| Selected passage |
All the substitutes for wheat are benefited from the point of view of palatability by mixing in a certain amount of wheat flour. It is probable that more yeast is required with wheat substitutes than with wheat alone. Bread is not necessarily more wholesome when leavened but usually it is more palatable.

Biscuits (crackers) and unleavened breads are perfectly wholesome when well masticated, and are just as digestible as the more porous breads. The breads made from other cereals than wheat are not necessarily less digestible than wheat bread. The chief difficulty is that the art of making other breads has not been fully developed.

Good Housekeeping (September, 1918)

Role of Potatoes in Diets a Hundred Years Ago

Potatoes were an important part of the diet a hundred years ago. Here’s what a cookbook said:

Housewives are always interested in new ways of preparing the potato as it appears on the average menu 365 times in the year. There are innumerable ways of preparing potatoes for the table.

When potatoes are practically the only vegetable used in the household, they should always be cooked in their skins, so that all the mineral salts may be retained. When salad plants and other vegetables are used freely, the skins may be removed before cooking, although it is not economy to do so. Sometimes convenience and palatability decide in favor of the latter.

Potatoes, combined with milk and cheese, provide a dish fully as nourishing as when combined with meat. This is interesting to know when meat prices are high.

The Housewife’s Cook Book by Lilla Frich (1917)

Hundred-year-old Directions for Cooking Macaroni

Source: Wikipedia

What did macaroni look like in 1918? I’m a bit foggy about what macaroni looked like a hundred years ago, but I found directions for preparing it in a century-old magazine that provides a few clues.

| Recorded data |
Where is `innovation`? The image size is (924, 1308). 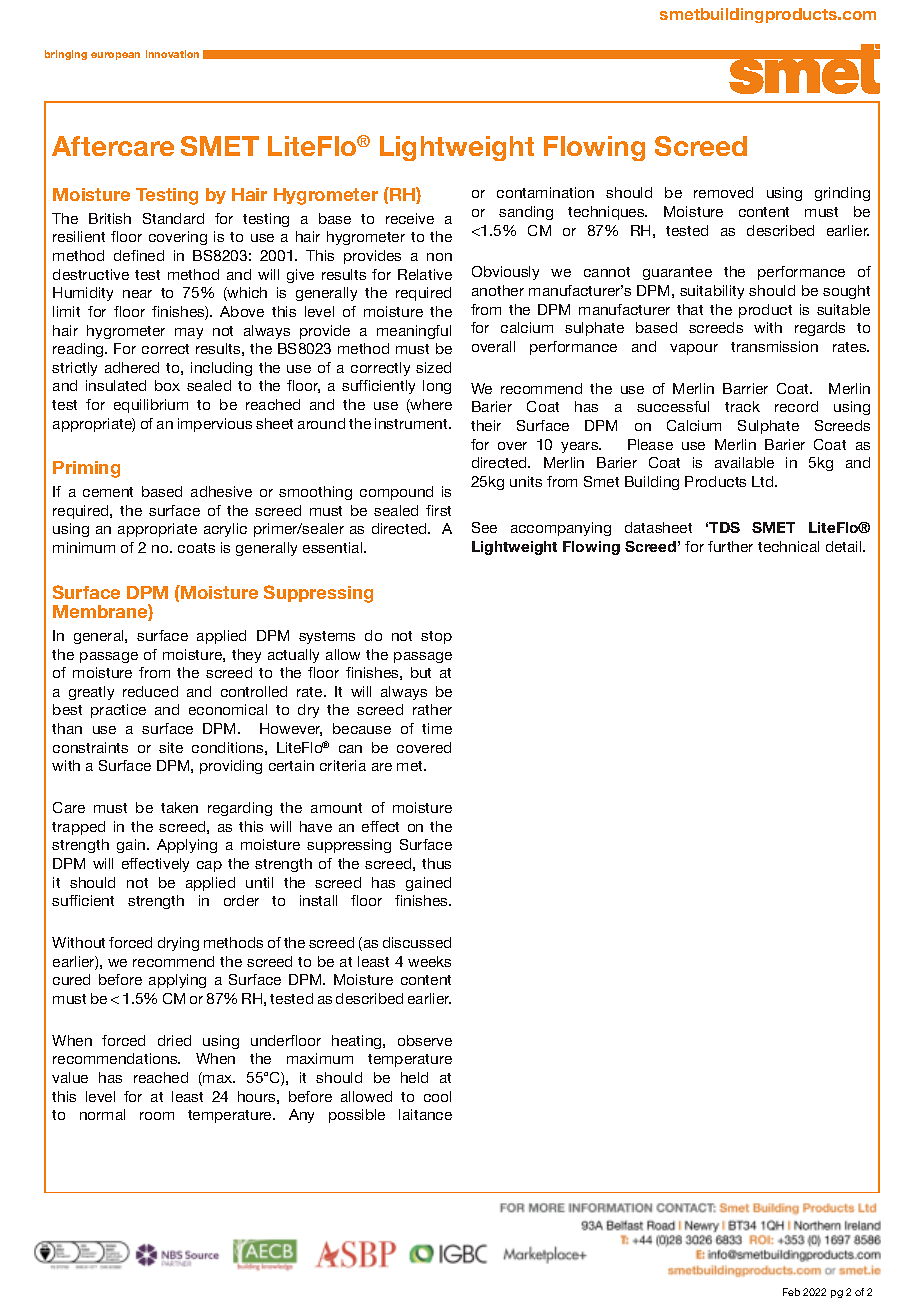 innovation is located at coordinates (172, 54).
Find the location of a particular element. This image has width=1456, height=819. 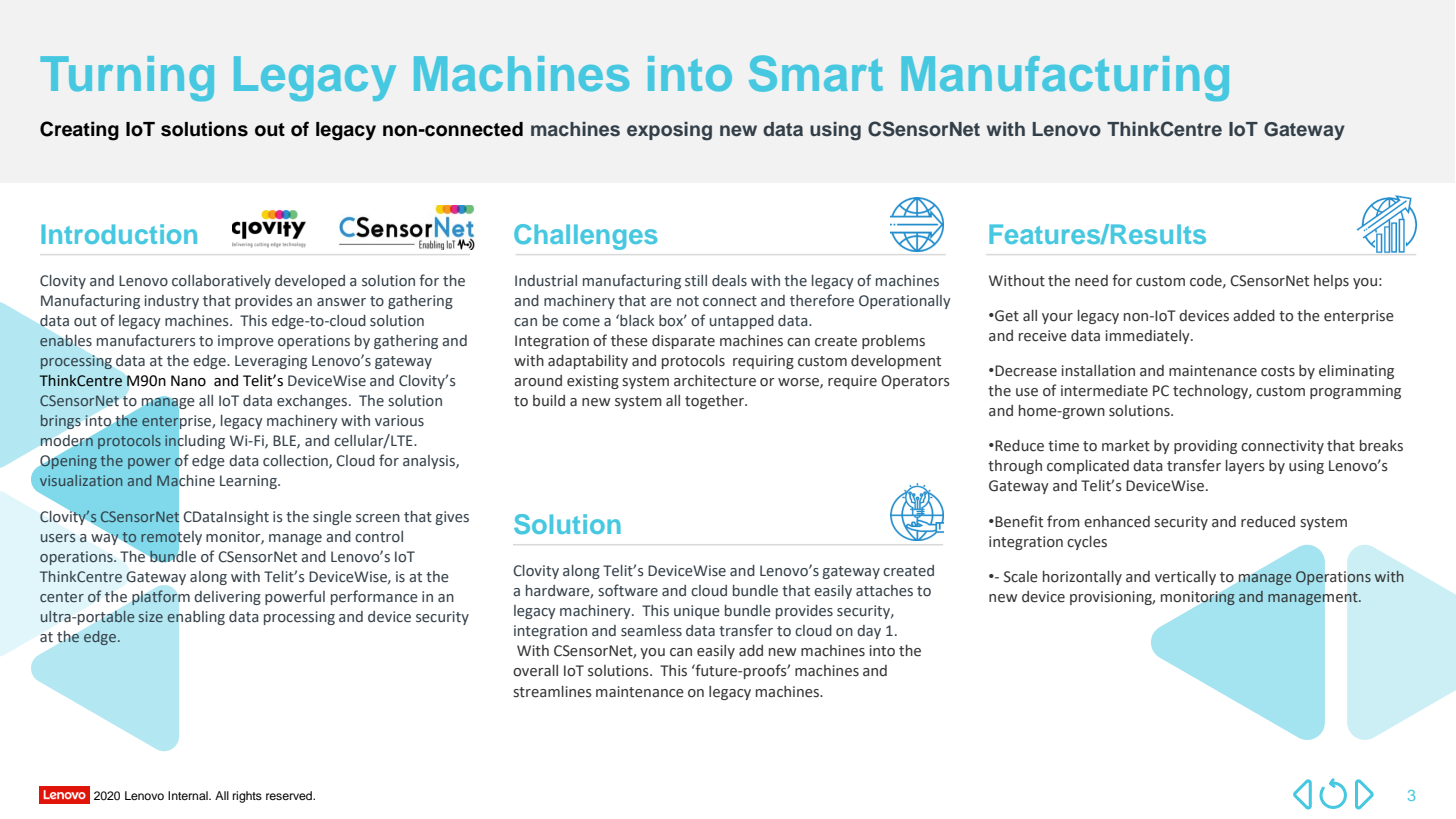

single is located at coordinates (332, 518).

| Required tasks |
1: Please copy the stretch from "Housewives are always" through "Lilla Frich (1917)" in the food history excerpt.
2: Summarize the food history excerpt in two sentences.
3: Render this sentence from the food history excerpt in Spanish: "Potatoes, combined with milk and cheese, provide a dish fully as nourishing as when combined with meat."
The listing plays no part in this work.

| Exercise results |
1:
Housewives are always interested in new ways of preparing the potato as it appears on the average menu 365 times in the year. There are innumerable ways of preparing potatoes for the table.

When potatoes are practically the only vegetable used in the household, they should always be cooked in their skins, so that all the mineral salts may be retained. When salad plants and other vegetables are used freely, the skins may be removed before cooking, although it is not economy to do so. Sometimes convenience and palatability decide in favor of the latter.

Potatoes, combined with milk and cheese, provide a dish fully as nourishing as when combined with meat. This is interesting to know when meat prices are high.

The Housewife’s Cook Book by Lilla Frich (1917)

2: Wheat substitutes taste better with some wheat flour mixed in, and breads made from other cereals, along with crackers and unleavened breads, are not necessarily less wholesome or digestible than leavened wheat bread. Potatoes, an important part of the diet a hundred years ago, should be cooked in their skins when they are nearly the only vegetable served, and combined with milk and cheese they make a dish as nourishing as one with meat.

3: Las papas, combinadas con leche y queso, proporcionan un plato igual de nutritivo que cuando se combinan con carne.